The federal courthouse just punted on one of 2025’s splashiest culture-war moments. A judge tossed out the lawsuit brought by Shannon “SJ” Joslin, the nonbinary former Yosemite ranger fired after a giant transgender pride flag was draped on El Capitan. The ruling did not say whether Joslin was right or wrong about free speech — it said the court simply didn’t have the right tool for the job yet.

What the judge actually decided

U.S. District Judge Jennifer L. Thurston of the Eastern District of California dismissed the case on jurisdictional grounds. In plain terms: the court said it cannot grant reinstatement or block any hypothetical criminal probe because Congress set up an administrative process for federal workers to follow first. The judge wrote that, under current law and precedent, a federal trial court lacks authority to resolve this dispute at this stage.

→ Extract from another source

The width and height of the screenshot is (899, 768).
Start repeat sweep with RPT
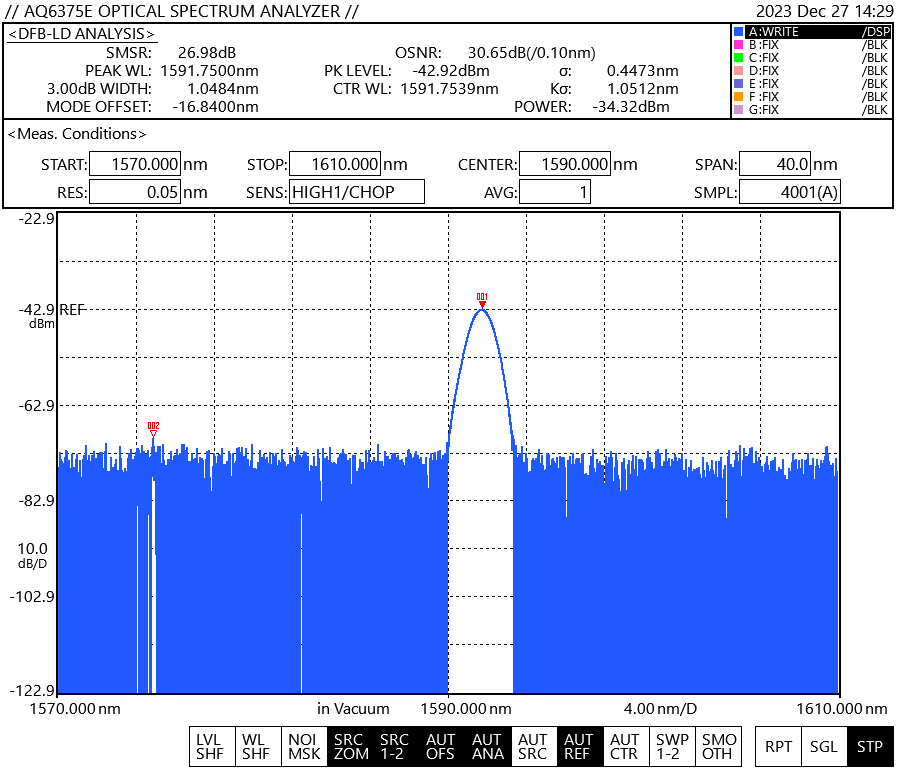[779, 746]
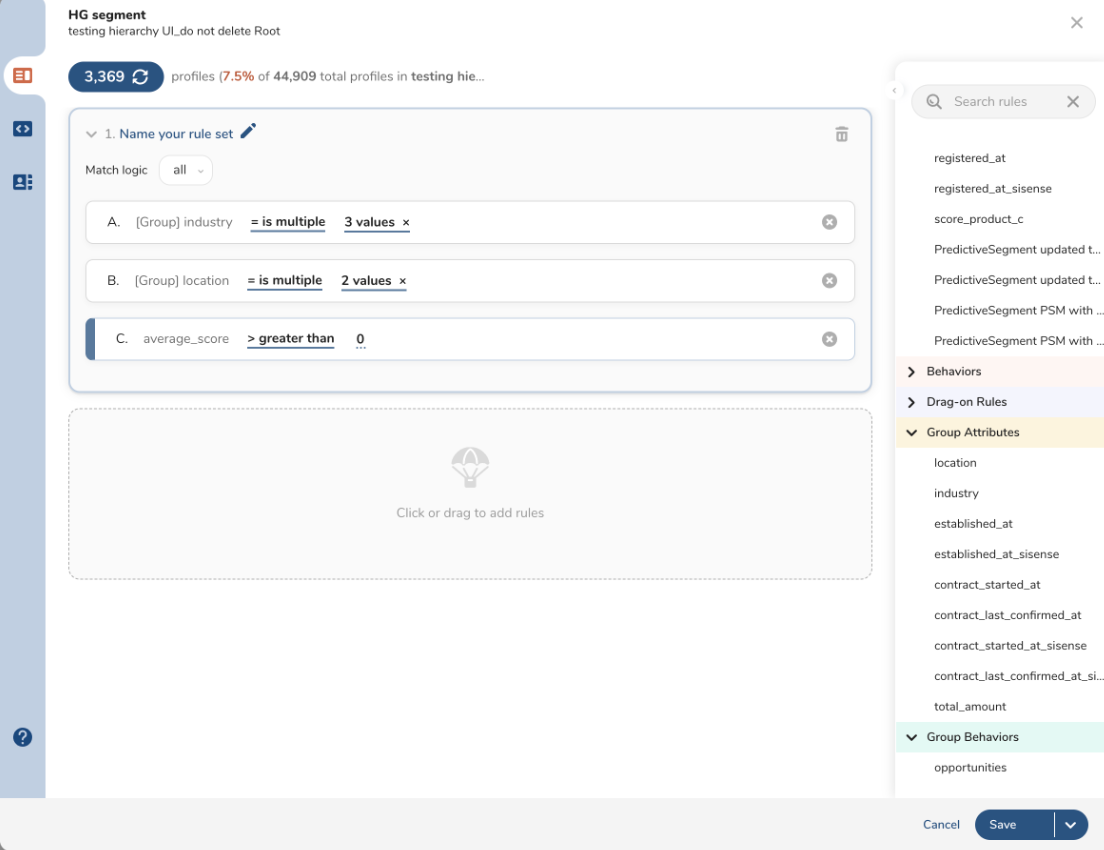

Context: the El Capitan stunt and the firing

Here’s the rest of the picture. Joslin helped unfurl a very large trans-pride flag on El Capitan while off duty. The flag hung for about two hours and the park later banned large banners in certain areas. Joslin was fired in August 2025 for “failing to demonstrate acceptable conduct” and for participating in a demonstration without a permit. The court’s dismissal didn’t weigh the First Amendment claim — it focused on Joslin’s status as a probationary federal employee and the need to exhaust administrative remedies under the Civil Service Reform Act.

What happens next — Office of Special Counsel and beyond

Judge Thurston told Joslin to pursue the administrative route through the U.S. Office of Special Counsel (OSC). That process is the gatekeeper: OSC can investigate, and it generally has months to respond. If OSC’s resolution doesn’t satisfy Joslin, the lawsuit can be revived in federal court afterward. So the legal fight isn’t over; it’s been parked in the bureaucracy for now.

There’s a bigger lesson here for anyone who thinks the courts are a shortcut around rules or that federal jobs come with a political free pass. The judge did what judges are supposed to do: follow the law Congress wrote. If you want to change the result, change the law — or win at OSC and then try the court again. Meanwhile, agencies should apply rules fairly and avoid turning park rangers into political props. And protesters should remember that civil disobedience has consequences — even if it makes a viral picture on the way out.